Provided text =>

§

Gratitude, to autism, I guess!

Autism expresses itself, in many different ways. In so many unique and beautiful ways. 

My best friend, has something, I don’t know what it’s called, but he doesn’t express himself through vocal tone or facial expressions etc. But when he talks to me, it’s like there’s some kind of line that’s running between us. And as he talks and as my love for him grows, by the second, something much greater is happening. I don’t know how, it’s almost like some weird transfer of information via some kind of weird osmosis or something, whatever that means! 

We spoke on Saturday night. He called me on the phone. And since then, things have been happening to me. 

It’s like through him, I see the beauty of me in me but not only me, in all autistic people. 

It’s like, I learned to do, what he would probably say he would love to do, to some degree. I learned to pass as an nt, and I did an amazing job of it. I don’t actually think I could have done any better. 

But when I talk to him. My whole world lights up. Our conversations are so unique that I can marvel just at that, for hours at a time. 

He speaks to me in a way that I’ve always wanted to be spoken too. How I need to be spoken to. We speak the same language. That doesn’t mean he talks about  ‘spiritual’ stuff like I do. He doesn’t. Not at all. It doesn’t matter. It’s really weird. 

When I’m with him, it’s like time stands still and we just are. We go for lunch and we could sit there for hours. Sometimes we do, when we can. I don’t even know what we talk about. I think it’s normal stuff. Getting to know each other, I’d say. But it’s odd that it feels normal, because I guess I never felt like I was normal. But now I know I am, it’s like I’m being normal, without being taught or without trying. We just talk about normal things. 

I hope I bring as much joy into his life as he does mine. I could never really explain to him, or anybody else, just how much and what he’s brought into my life. And that doesn’t matter. That’s a conversation between me and god. But I do hope my presence in his life brings at least a sparkling of what he brings into mine, because he has brought so much into mine.

§

[Stored items]

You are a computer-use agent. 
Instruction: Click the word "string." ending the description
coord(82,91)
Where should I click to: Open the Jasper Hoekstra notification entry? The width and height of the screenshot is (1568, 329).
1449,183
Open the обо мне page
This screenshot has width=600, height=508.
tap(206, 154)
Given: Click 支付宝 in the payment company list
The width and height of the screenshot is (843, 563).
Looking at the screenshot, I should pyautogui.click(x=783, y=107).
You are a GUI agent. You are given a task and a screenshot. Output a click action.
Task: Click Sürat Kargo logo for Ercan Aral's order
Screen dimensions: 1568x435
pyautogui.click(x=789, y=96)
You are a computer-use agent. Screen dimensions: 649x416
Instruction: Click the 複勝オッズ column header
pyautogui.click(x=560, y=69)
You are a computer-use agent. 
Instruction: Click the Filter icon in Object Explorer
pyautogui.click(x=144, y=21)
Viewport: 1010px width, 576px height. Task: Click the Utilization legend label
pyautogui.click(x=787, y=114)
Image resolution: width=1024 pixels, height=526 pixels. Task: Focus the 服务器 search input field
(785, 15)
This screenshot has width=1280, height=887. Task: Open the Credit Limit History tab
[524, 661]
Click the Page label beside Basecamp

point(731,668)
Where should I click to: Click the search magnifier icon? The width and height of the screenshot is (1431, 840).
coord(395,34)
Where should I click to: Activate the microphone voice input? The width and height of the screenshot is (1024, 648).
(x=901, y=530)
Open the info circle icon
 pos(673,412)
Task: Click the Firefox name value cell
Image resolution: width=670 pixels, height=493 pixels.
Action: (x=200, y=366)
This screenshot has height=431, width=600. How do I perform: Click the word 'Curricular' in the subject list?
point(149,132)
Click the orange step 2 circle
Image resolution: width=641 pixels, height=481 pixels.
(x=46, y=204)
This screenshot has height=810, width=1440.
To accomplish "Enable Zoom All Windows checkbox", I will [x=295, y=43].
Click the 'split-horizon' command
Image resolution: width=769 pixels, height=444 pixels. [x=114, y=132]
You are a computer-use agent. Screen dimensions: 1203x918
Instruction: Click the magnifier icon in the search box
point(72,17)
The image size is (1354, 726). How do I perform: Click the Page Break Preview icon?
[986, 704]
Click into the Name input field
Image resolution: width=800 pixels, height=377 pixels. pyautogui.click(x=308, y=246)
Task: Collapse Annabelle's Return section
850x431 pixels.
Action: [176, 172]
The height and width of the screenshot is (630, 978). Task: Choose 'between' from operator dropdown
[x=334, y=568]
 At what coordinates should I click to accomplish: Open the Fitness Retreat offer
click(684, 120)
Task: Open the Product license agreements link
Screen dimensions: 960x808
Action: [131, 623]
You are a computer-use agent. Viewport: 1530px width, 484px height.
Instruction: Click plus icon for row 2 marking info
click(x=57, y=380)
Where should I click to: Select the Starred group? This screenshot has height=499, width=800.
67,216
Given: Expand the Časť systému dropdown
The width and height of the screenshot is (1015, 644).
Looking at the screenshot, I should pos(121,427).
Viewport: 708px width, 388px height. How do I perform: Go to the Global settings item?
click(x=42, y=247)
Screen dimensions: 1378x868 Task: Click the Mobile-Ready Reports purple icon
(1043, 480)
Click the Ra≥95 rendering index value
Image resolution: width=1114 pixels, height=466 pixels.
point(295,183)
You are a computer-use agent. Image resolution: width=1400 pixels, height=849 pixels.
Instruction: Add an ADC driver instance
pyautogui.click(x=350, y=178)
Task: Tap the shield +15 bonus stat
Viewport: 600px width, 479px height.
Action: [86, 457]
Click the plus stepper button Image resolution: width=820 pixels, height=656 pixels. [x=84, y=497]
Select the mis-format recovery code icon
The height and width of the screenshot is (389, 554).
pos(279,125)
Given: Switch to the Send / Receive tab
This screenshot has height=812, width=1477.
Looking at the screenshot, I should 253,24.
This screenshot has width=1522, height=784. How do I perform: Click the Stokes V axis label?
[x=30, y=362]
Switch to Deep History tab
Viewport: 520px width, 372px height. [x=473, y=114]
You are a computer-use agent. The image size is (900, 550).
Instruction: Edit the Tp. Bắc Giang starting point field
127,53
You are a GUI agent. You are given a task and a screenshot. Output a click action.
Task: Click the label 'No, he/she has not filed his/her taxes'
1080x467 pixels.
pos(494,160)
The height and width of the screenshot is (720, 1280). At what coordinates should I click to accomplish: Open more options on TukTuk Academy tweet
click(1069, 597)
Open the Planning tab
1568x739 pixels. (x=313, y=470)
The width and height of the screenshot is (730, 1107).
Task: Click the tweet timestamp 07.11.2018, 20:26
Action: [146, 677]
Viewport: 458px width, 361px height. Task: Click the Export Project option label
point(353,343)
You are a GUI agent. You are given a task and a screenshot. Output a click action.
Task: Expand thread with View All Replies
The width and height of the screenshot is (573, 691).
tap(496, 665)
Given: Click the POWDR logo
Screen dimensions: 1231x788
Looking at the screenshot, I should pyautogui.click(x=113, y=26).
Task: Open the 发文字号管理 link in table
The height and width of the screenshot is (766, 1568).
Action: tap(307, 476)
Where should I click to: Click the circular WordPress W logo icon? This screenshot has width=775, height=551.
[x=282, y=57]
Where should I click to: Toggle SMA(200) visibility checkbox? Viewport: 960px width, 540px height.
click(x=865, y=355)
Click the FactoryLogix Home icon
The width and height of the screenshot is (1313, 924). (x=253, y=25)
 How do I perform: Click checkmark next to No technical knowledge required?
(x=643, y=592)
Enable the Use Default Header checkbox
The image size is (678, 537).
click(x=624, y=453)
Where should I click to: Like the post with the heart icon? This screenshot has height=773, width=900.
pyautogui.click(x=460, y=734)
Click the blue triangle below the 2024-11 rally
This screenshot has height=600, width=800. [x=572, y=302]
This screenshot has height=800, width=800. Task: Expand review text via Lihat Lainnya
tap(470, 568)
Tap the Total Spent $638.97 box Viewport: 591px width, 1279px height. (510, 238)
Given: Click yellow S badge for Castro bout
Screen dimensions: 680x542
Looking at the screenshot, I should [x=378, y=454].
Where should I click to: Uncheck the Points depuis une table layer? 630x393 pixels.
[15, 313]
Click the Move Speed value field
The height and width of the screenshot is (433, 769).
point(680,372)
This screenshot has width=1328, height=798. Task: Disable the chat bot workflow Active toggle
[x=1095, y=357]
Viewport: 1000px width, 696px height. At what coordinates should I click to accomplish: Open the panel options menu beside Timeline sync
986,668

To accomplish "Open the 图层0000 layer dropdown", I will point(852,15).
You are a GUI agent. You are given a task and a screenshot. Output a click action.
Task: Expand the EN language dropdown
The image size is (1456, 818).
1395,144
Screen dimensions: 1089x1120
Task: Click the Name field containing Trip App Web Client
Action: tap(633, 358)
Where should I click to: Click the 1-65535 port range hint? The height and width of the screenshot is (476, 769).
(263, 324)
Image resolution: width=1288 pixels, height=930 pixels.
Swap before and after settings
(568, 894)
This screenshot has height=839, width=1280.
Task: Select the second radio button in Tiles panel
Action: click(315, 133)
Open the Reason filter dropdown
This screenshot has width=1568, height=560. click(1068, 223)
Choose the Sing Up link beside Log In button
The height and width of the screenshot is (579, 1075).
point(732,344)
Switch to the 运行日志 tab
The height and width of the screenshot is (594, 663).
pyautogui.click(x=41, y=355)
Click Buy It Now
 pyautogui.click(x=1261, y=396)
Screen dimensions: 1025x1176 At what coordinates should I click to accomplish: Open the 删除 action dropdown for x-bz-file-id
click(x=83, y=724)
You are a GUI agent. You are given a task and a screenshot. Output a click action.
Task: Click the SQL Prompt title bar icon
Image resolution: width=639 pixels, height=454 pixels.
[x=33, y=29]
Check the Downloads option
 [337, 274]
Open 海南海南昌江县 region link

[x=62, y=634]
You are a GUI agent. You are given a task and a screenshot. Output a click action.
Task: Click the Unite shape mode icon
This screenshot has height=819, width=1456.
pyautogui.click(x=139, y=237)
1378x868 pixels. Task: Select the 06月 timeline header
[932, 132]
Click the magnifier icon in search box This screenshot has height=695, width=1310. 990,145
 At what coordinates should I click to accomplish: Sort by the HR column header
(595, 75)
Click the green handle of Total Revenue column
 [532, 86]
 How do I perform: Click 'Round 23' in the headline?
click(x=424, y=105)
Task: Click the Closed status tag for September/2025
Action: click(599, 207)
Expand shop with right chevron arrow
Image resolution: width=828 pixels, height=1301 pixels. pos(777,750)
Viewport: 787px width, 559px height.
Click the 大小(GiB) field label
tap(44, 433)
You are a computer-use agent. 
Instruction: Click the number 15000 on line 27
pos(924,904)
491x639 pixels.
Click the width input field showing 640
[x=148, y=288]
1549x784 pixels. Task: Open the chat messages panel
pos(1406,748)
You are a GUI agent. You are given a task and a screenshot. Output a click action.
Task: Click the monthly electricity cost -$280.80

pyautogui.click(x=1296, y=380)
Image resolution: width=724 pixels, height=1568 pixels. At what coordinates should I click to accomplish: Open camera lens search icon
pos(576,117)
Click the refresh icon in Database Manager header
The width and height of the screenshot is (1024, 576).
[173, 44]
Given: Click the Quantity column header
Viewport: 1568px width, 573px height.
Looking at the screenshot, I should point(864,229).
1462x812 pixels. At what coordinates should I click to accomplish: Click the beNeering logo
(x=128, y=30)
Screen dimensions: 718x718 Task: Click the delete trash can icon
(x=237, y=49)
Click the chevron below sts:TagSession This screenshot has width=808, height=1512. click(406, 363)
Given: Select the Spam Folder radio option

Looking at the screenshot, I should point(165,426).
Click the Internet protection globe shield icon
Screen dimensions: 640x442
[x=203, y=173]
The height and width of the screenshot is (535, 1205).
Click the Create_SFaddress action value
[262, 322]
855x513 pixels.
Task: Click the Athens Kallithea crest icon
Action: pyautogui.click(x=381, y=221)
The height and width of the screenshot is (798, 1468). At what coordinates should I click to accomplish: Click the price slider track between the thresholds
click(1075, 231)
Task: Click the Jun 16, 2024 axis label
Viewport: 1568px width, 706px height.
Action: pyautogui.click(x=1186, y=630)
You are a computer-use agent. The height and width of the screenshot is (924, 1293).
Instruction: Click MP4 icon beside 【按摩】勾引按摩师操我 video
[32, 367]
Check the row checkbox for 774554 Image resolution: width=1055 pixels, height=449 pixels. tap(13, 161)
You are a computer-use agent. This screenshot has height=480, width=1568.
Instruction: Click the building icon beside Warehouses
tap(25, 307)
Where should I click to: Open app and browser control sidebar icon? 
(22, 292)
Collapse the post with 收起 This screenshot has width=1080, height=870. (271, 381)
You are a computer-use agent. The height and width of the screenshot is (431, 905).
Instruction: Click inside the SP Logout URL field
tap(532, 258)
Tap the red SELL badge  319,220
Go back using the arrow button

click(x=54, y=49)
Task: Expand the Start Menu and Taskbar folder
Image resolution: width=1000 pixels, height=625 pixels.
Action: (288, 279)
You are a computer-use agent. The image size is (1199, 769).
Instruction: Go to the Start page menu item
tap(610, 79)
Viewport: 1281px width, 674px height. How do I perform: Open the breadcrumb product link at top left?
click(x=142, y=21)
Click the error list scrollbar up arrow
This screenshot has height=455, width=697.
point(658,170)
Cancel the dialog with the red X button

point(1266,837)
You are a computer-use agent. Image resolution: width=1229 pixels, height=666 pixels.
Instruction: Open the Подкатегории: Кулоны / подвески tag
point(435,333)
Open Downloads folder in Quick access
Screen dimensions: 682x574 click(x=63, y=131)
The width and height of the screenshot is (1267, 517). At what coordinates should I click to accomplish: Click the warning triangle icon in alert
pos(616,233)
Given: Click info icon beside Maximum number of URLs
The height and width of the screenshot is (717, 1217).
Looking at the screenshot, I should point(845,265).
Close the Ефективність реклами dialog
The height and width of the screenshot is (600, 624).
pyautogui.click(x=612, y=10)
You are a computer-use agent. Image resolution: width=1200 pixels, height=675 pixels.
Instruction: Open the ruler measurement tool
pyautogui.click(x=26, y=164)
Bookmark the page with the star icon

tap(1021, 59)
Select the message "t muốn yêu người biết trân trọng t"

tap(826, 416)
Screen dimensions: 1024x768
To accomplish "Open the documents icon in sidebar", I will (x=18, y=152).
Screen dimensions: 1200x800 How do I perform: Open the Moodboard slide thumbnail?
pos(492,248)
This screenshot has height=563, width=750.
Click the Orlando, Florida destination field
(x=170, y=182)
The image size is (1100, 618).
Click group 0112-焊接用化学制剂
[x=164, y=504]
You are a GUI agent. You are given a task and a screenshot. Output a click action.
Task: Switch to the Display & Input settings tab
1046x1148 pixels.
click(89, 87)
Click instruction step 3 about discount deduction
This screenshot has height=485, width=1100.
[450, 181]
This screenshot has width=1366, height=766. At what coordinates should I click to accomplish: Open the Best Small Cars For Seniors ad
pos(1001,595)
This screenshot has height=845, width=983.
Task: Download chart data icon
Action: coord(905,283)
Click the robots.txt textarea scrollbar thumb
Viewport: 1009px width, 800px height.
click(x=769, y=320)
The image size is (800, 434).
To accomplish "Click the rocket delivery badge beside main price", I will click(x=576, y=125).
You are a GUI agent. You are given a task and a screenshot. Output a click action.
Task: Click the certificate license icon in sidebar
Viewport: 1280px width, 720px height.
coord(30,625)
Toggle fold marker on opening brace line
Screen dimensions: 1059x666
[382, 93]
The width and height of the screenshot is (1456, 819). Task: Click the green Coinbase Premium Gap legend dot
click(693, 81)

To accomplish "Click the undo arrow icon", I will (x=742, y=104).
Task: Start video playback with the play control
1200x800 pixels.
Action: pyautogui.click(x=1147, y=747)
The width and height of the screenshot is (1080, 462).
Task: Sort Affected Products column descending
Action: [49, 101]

§

Decide whether each statement below agrees with the piece on autism and friendship. Answer yes or no for each, and quote the words from the piece that settle it.
1. The friend phoned the writer on Saturday night.
2. The friend talks about spiritual matters in the same way the writer does.
3. The writer learned to pass as an nt.

Answer =>
1. Yes: "We spoke on Saturday night. He called me on the phone."
2. No: "He doesn’t. Not at all."
3. Yes: "I learned to pass as an nt, and I did an amazing job of it."